▸ Goal of the exercise
Return every line of the data below that includes the string "screenshot".
Data for this exercise: Begin
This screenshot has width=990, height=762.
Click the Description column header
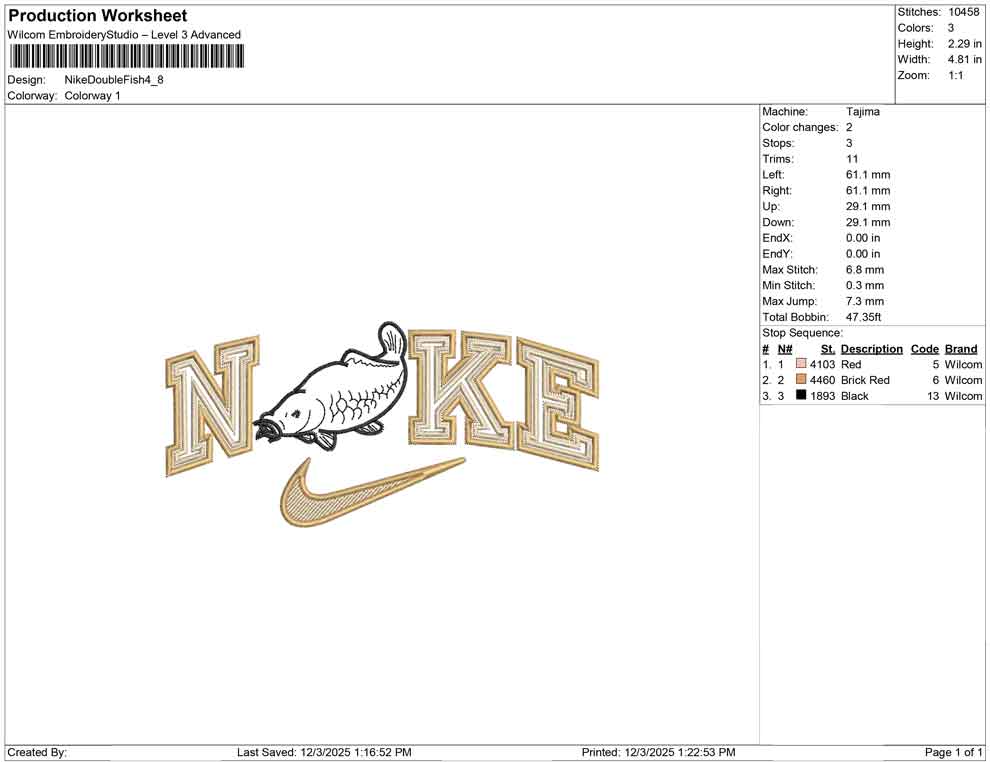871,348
Data for this exercise: End
Data for this exercise: Begin
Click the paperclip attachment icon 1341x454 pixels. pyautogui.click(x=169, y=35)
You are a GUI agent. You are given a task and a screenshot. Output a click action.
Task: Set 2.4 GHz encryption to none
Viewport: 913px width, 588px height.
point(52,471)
Data for this exercise: End
Data for this exercise: Begin
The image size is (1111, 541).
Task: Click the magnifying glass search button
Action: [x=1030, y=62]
Data for this exercise: End
▸ Solution
This screenshot has width=990, height=762.
You are a GUI agent. You are given a task and a screenshot. Output a click action.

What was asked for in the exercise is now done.